- **Selected text**:
============

Question

Solve
x^2-5x>=0
can I factor out x and get x(x-5)..? or no

Answer 1

yes

Answer 2

but that doesn't solve the problem, that tells you it is 0 at \(x=0\) and at \(x=5\)
if you want to know where \(x^2-5x\geq 0\) you need to know that this is a parabola that opens up, and so it positive outside the zeros and negative between them

Answer 3

I'm trying to find the domain of 1/4:sqrt(x^2-5x)

Answer 4

ok then you are on the right path
you need to solve \(x^2-5x\geq 0\) just like you wrote

Answer 5

you know the zeros by factoring, as you did
they are at 0 and 5
so this will be non-negative if \(x\leq 0\) or \(x\geq 5\)

Answer 6

huh? I'm confused by what you just wrote.

Answer 7

ok lets go slow

Answer 8

you are trying to solve an inequality, not and equality
if you wanted to solve \(x^2-5x=0\) it would be relatively easy
you would factor and get \(x(x-5)=0\) so \(x=0\) or \(x=5\)
so far so good?

Answer 9

yes

Answer 10

but you do not want to know where \(x^2-5x=0\) but rather where \(x^2-5x\geq 0\) i.e. the intervals for which \(x^2-5x\) is positive (ok actually non-negative)

Answer 11

what does the graph of \(y=x^2-5x\) look like? it is a parabola that opens up, and has zeros at \(x=0\) and at \(x=5\)

Answer 12

so it is negative (below the \(x\) axis) between the zeros, and positive outside them
is that clear or no?

Answer 13

okay that makes a little sense.

Answer 14

don't forget that when you solve an inequality, you solve both for greater than and less than, because those are the only options.
you might have been taught a different way, namely to test points and see which are positive an negative, but is rather silly if you already know what the graph looks like
also don't forget that positive is a synonym for above the \(x\) axis, and negative means below

so you can see from the picture, which you can carry mentally (you don't have to graph) that a parabola that opens up is positive outside the zeros, by which i mean in this case it will be positive for all values of \(x<0\) and for all values of \(x>5\)

============

- **Task instructions**:
1. According to the thread, for which values of x is x^2-5x non-negative?
2. Reproduce verbatim everything in the thread from "but you do not" down to "(ok actually non-negative)".
The items that come next are separate material, independent of the thread.

- **Dataset excerpts**:
============

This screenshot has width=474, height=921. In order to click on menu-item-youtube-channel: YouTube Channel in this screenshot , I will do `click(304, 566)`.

============

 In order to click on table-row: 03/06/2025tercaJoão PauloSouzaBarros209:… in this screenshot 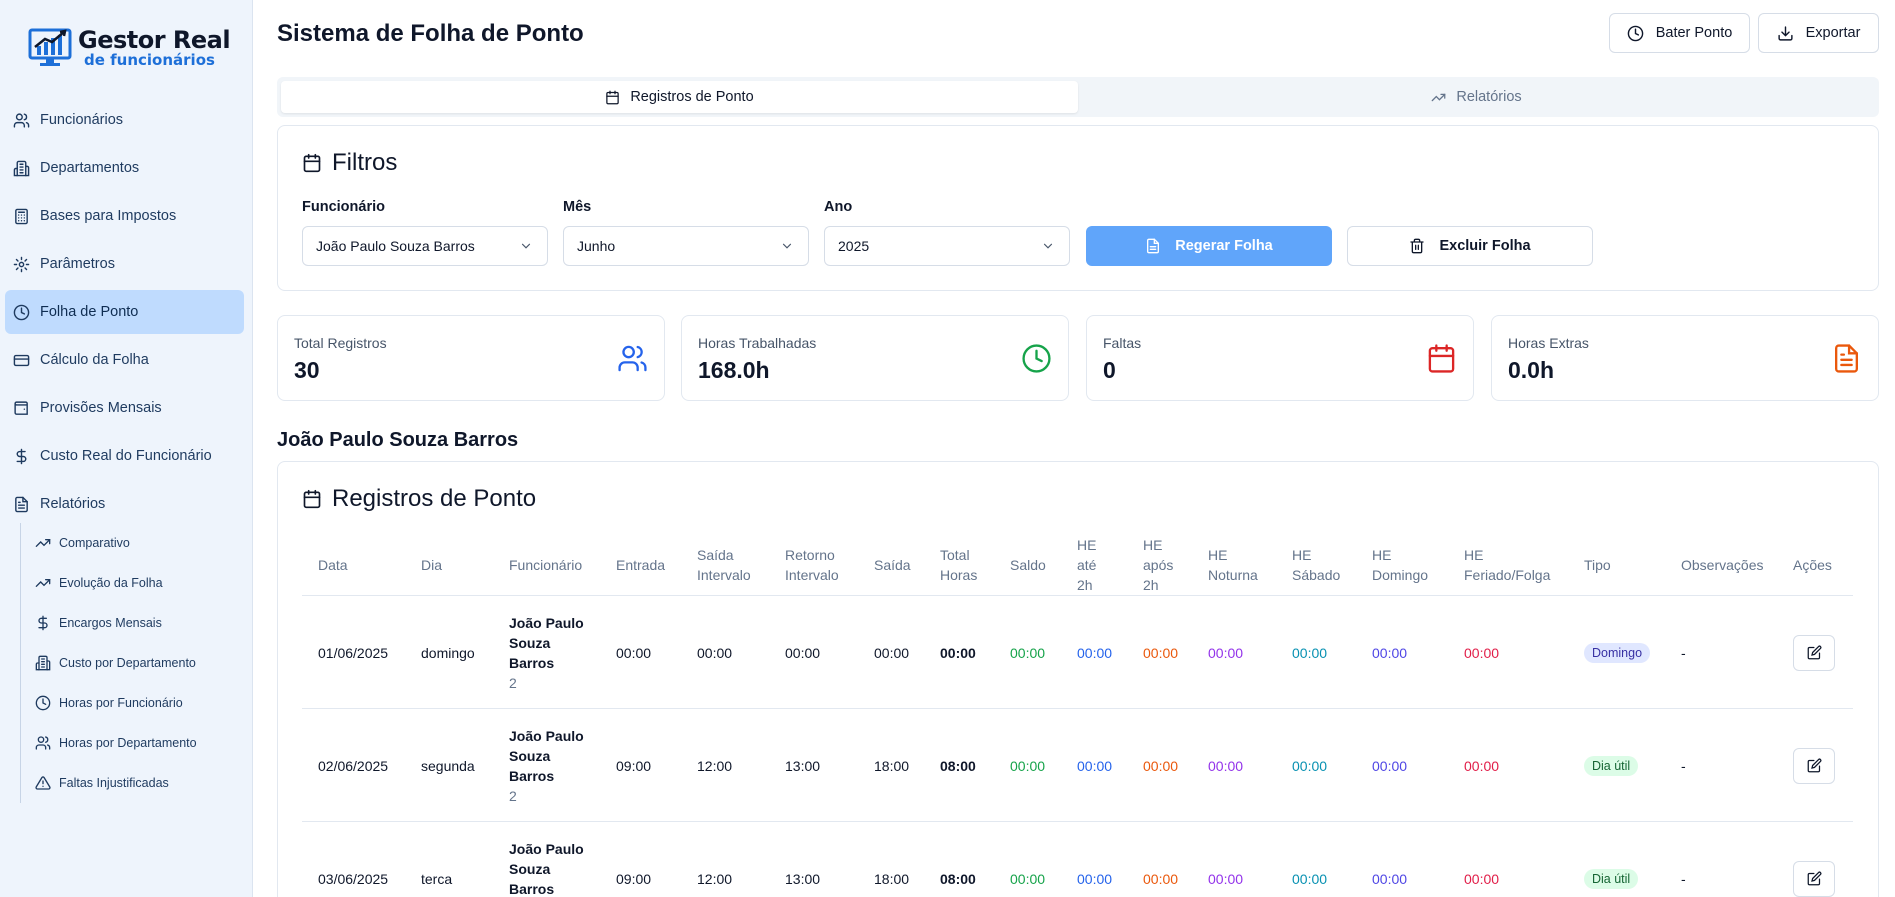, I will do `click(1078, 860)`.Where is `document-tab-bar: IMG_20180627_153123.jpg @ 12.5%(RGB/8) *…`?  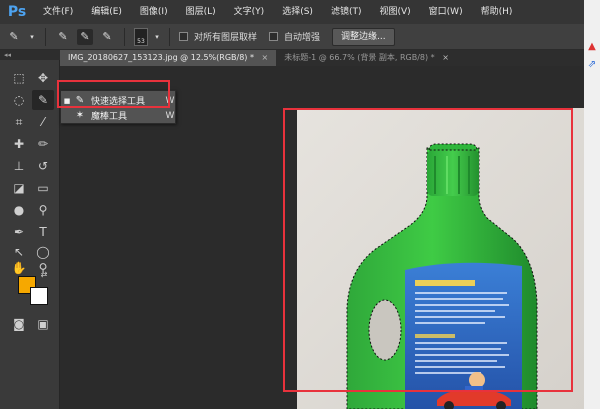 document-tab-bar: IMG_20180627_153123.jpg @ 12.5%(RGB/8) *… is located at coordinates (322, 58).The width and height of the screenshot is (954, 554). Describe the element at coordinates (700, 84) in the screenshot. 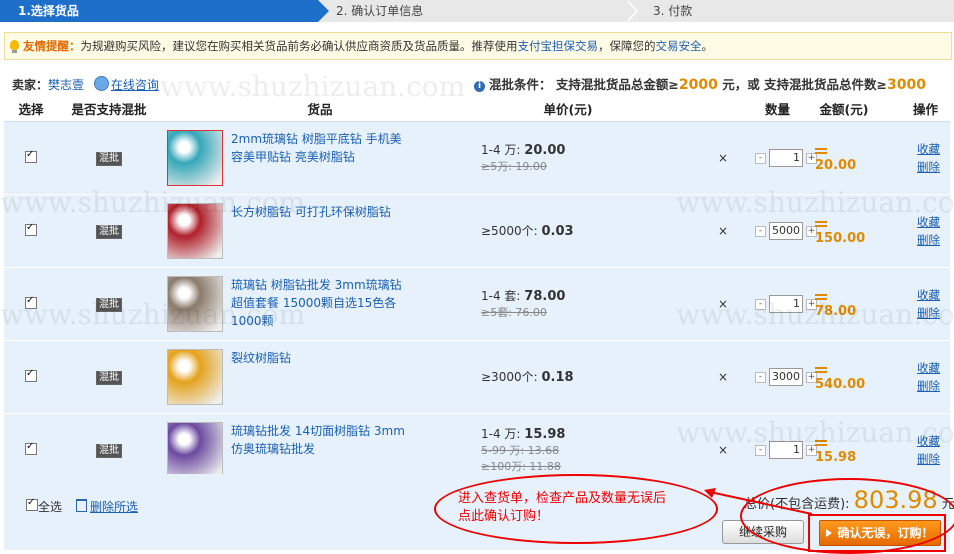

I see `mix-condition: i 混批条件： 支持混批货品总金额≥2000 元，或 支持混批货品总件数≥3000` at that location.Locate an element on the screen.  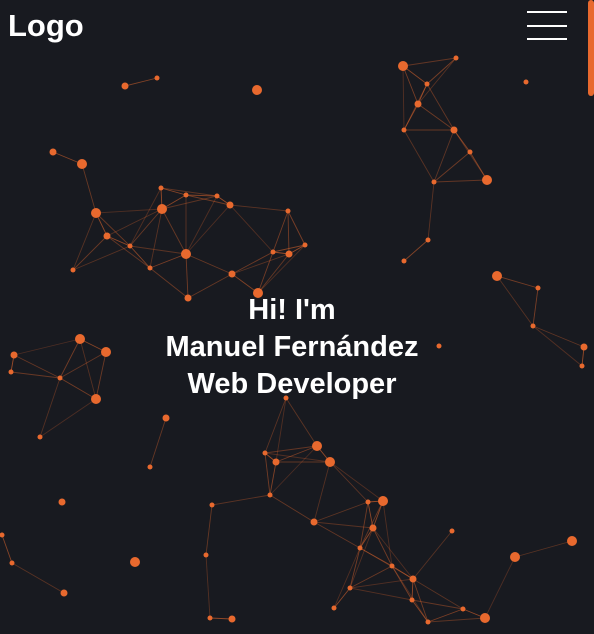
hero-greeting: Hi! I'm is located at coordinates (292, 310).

============

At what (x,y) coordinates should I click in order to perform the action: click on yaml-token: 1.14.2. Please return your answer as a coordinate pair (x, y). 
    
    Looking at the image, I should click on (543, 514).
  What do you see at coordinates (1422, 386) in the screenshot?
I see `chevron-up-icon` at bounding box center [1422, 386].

============

- **Expected outputs**:
1. When x ≤ 0 or x ≥ 5.

2.
but you do not want to know where \(x^2-5x=0\) but rather where \(x^2-5x\geq 0\) i.e. the intervals for which \(x^2-5x\) is positive (ok actually non-negative)